Ross: That is a good question, and a tricky one. I’d say:

  1. There’s more to everyone than what you see on the surface.
  2. The choices we make are what define us, not where we come from.
  3. It doesn’t matter how much technology advances, it is human nature that prevents us from advancing as a species.

Aaron: As the captain of your writing career, what is on the horizon? Where are you going to steer your ship?

Ross: As the captain of my writing career, it’s hard to know exactly what the future will bring, but as I am enjoying some of the benefits of self-publishing, specifically the control I retain, I would kind of like to set up my own small press someday.

captain of my soul.php

 

More on System Purge:

compass ross willardFourteen-year-old Tommy Philips doesn’t know where he comes from.  He has questions that his foster parents can’t answer, questions about who he is and what makes him so different from everyone around him.  When he stumbles across evidence that one of his teachers has been guarding him for years, Tommy begins an investigation that will uncover a history he never could have guessed.
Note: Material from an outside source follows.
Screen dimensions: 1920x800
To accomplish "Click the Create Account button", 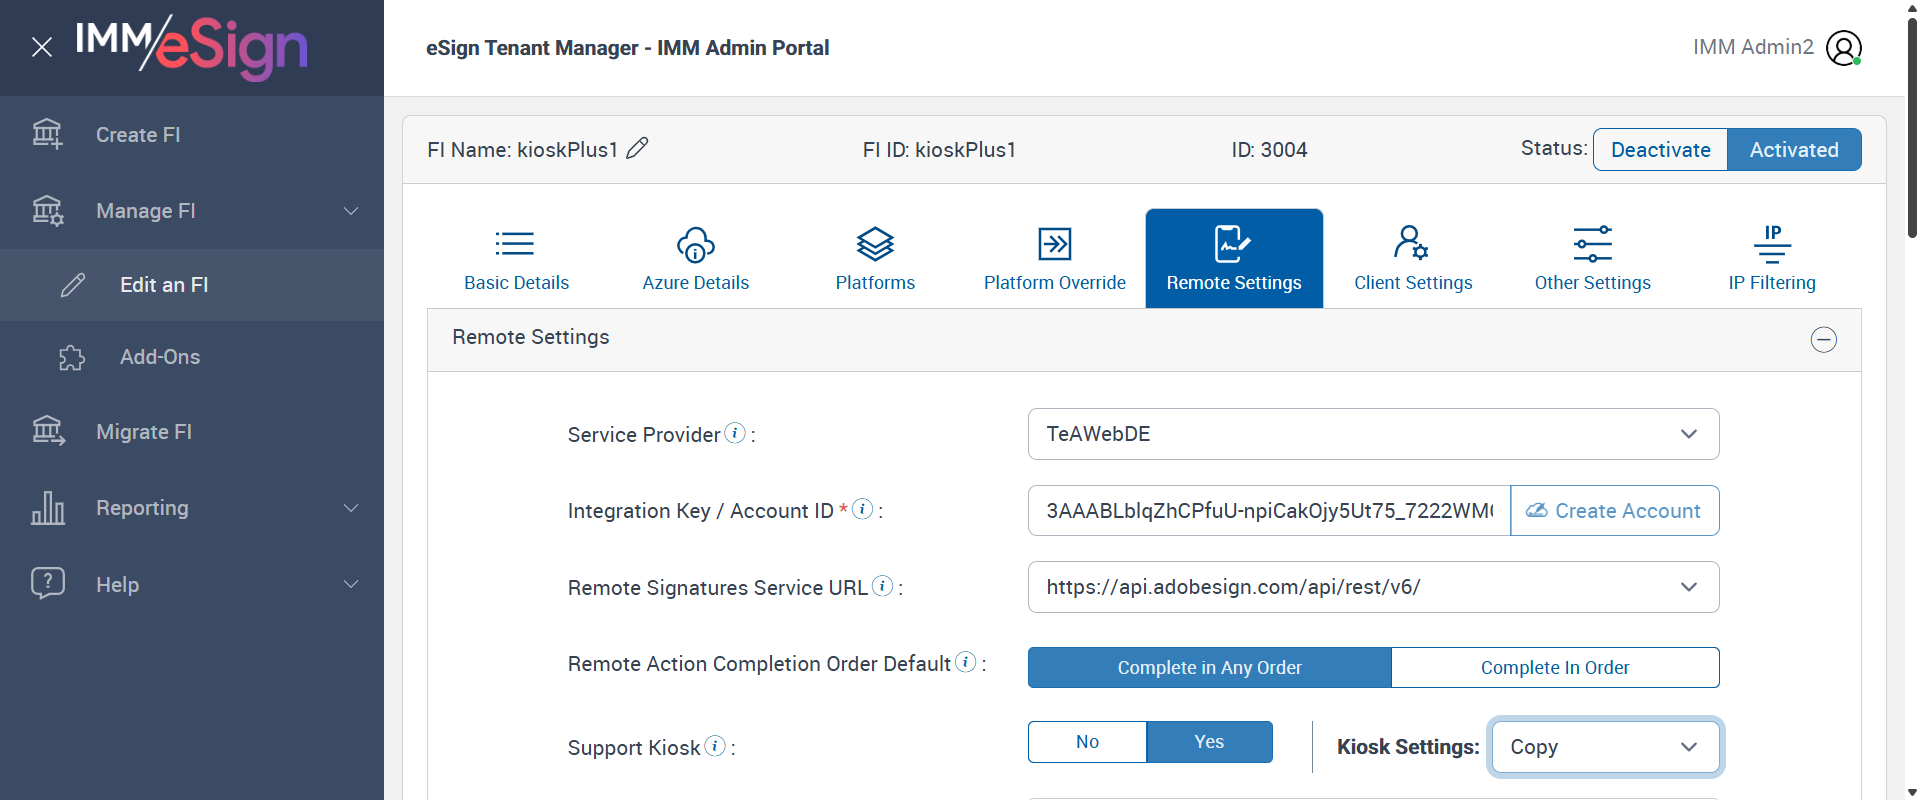I will pyautogui.click(x=1614, y=511).
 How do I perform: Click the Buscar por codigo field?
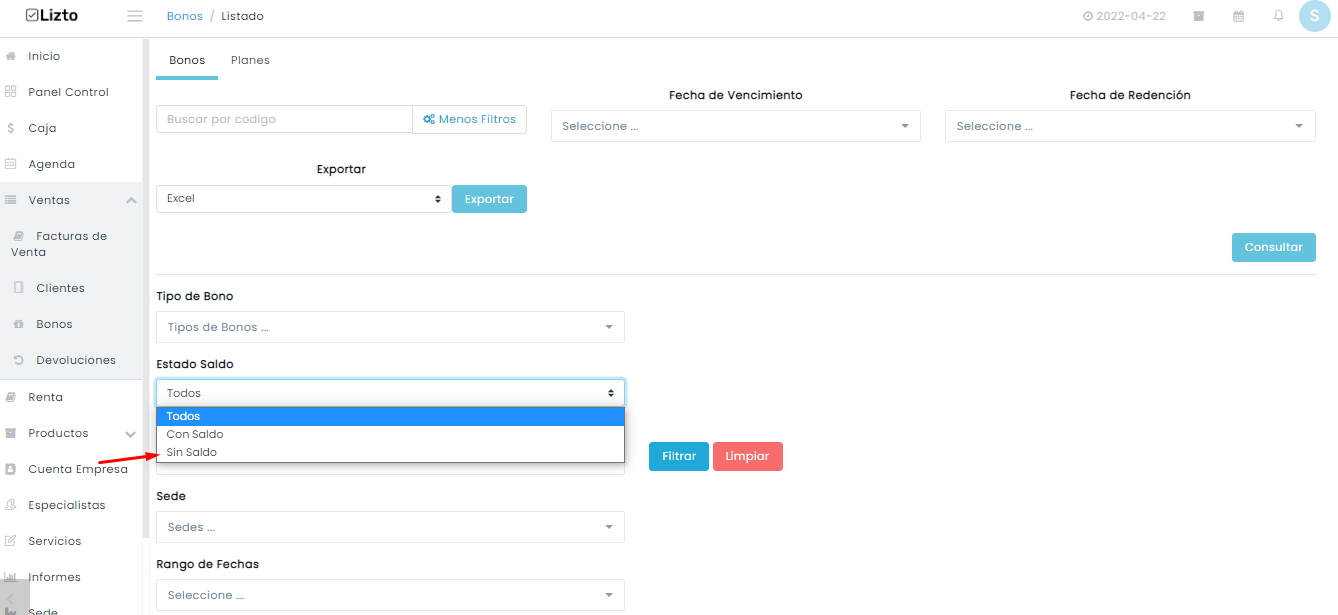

Rowan Darren wasn’t just born to be a soldier, he was made to be one.  The Nospious, a collection of twelve Houses of genetically-engineered humans, live in silent conflict, fighting quiet political wars against each other and the outside world, constantly trying to advance their interests to the detriment of anyone who gets in their way, while concealing their existence.  Rowan, of the House of Aries, is no exception.  After years overseas, expanding his House’s influence, Rowan is coming home, but the home waiting for him is anything but simple, and survival will require more than a few modified genomes.

Though he goes by Samuel, his name is ‘Three,’ and ever since The War claimed the lives of his siblings, he has been the oldest living synthetic lifeform on Earth.  Maintaining control over the increasingly restless Society of Machines has always been difficult, but a second war has been brewing for years, and if Samuel doesn’t get in front of it in time, it will cost the Society both lives and the secrecy that they’ve cultivated for years.

Three lives moving in very different directions will all meet at a crossroads, and all three will be forever changed.